Eos, Helios, Phoebus Apollo—these had long been to him no more than names, with which he associated certain phenomena, certain processes and ideas; for he when he was not luxuriating in the bath, amusing himself in the gymnasium, at cock or quail-fights, in the theatre or at Dionysiac processions—was wont to exercise his wits in the schools of the philosophers, so as to be able to shine in bandying words at entertainments; but to-day, and face to face with this sunrise, he believed as in the days of his childhood—he saw in his mind’s eye the god riding in his golden chariot, and curbing his foaming steeds, his shining train floating lightly round him, bearing torches or scattering flowers—he threw up his arms with an impulse of devotion, praying aloud:

“To-day I am happy and light of heart. To thy presence do I owe this, O! Phoebus Apollo, for thou art light itself. Oh! let thy favors continue—”

But he here broke off in his invocation, and dropped his arms, for he heard approaching footsteps. Smiling at his childish weakness—for such he deemed it that he should have prayed—and yet content from his pious impulse, he turned his back on the sun, now quite risen, and stood face to face with Irene who called out to him:

“I was beginning to think that you had got out of patience and had gone away, when I found you no longer by the well. That distressed me—but you were only watching Helios rise. I see it every day, and yet it always grieves me to see it as red as it was to-day, for our Egyptian nurse used to tell me that when the east was very red in the morning it was because the Sun-god had slain his enemies, and it was their blood that colored the heavens, and the clouds and the hills.”
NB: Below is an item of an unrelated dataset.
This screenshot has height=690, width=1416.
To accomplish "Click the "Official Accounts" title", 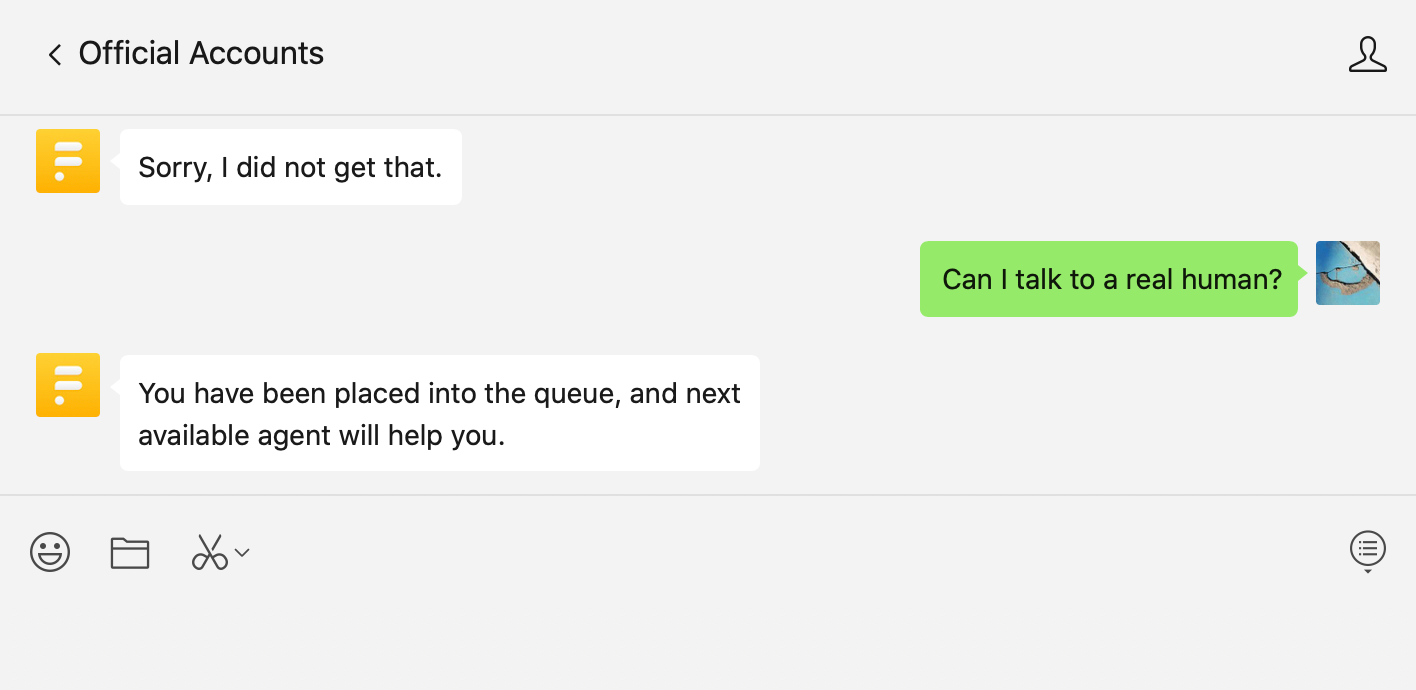I will pos(201,54).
“But you are a Greek,” said Lysias, “and you must know that it is Eos that causes these tints when she touches the horizon with her rosy fingers before Helios appears. Now to-day you are, to me, the rosy dawn presaging a fine day.”
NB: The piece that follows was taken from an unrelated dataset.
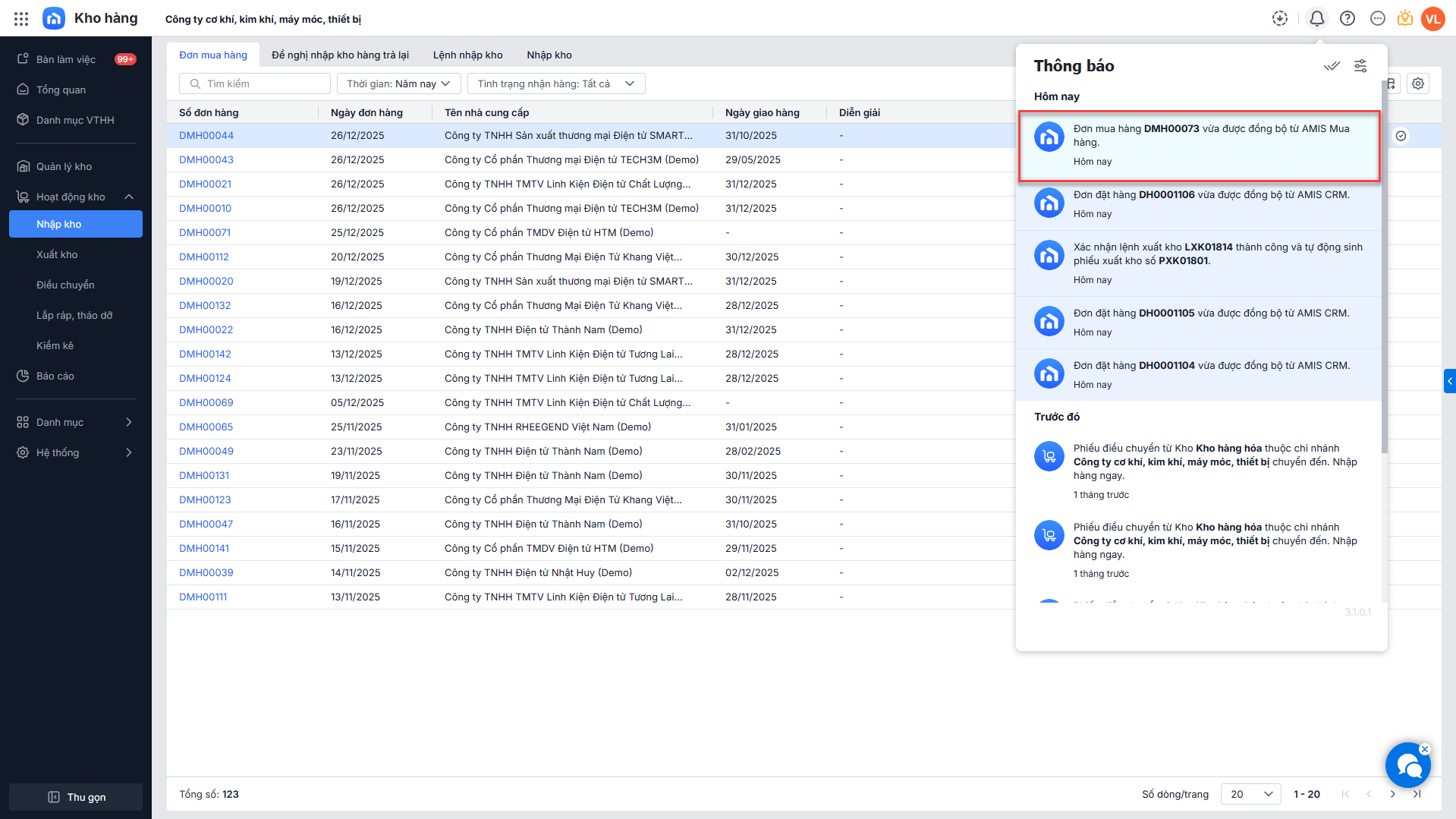The image size is (1456, 819).
Task: Open notification settings sliders icon
Action: (x=1360, y=66)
“Such a ruddy glow as this,” said Irene, “forebodes great heat, storms, and perhaps heavy rain, so the gatekeeper says; and he is always with the astrologers who observe the stars and the signs in the heavens from the towers near the temple-gates. He is poor little Philo’s father. I wanted to bring Klea with me, for she knows more about our parents than I do; but he begged me not to call her away, for the child’s throat is almost closed up, and if it cries much the physician says it will choke, and yet it is never quiet but when it is lying in Klea’s arms. She is so good—and she never thinks of herself; she has been ever since midnight till now rocking that heavy child on her lap.”

“We will talk with her presently,” said the Corinthian. “But to-day it was for your sake that I came; you have such merry eyes, and your little mouth looks as if it were made for laughing, and not to sing lamentations. How can you bear being always in that shut up dungeon with all those solemn men in their black and white robes?”

“There are some very good and kind ones among them. I am most fond of old Krates, he looks gloomy enough at every one else; but with me only he jokes and talks, and he often shows me such pretty and elegantly wrought things.”

“Ah! I told you just now you are like the rosy dawn before whom all darkness must vanish.”

“If only you could know how thoughtless I can be, and how often I give trouble to Klea, who never scolds me for it, you would be far from comparing me with a goddess. Little old Krates, too, often compares me to all sorts of pretty things, but that always sounds so comical that I cannot help laughing. I had much rather listen to you when you flatter me.”

“Because I am young and youth suits with youth. Your sister is older, and so much graver than you are. Have you never had a companion of your own age whom you could play with, and to whom you could tell everything?”

“Oh! yes when I was still very young; but since my parents fell into trouble, and we have lived here in the temple, I have always been alone with Klea. What do you want to know about my father?”

“That I will ask you by-and-by. Now only tell me, have you never played at hide and seek with other girls? May you never look on at the merry doings in the streets at the Dionysiac festivals? Have you ever ridden in a chariot?”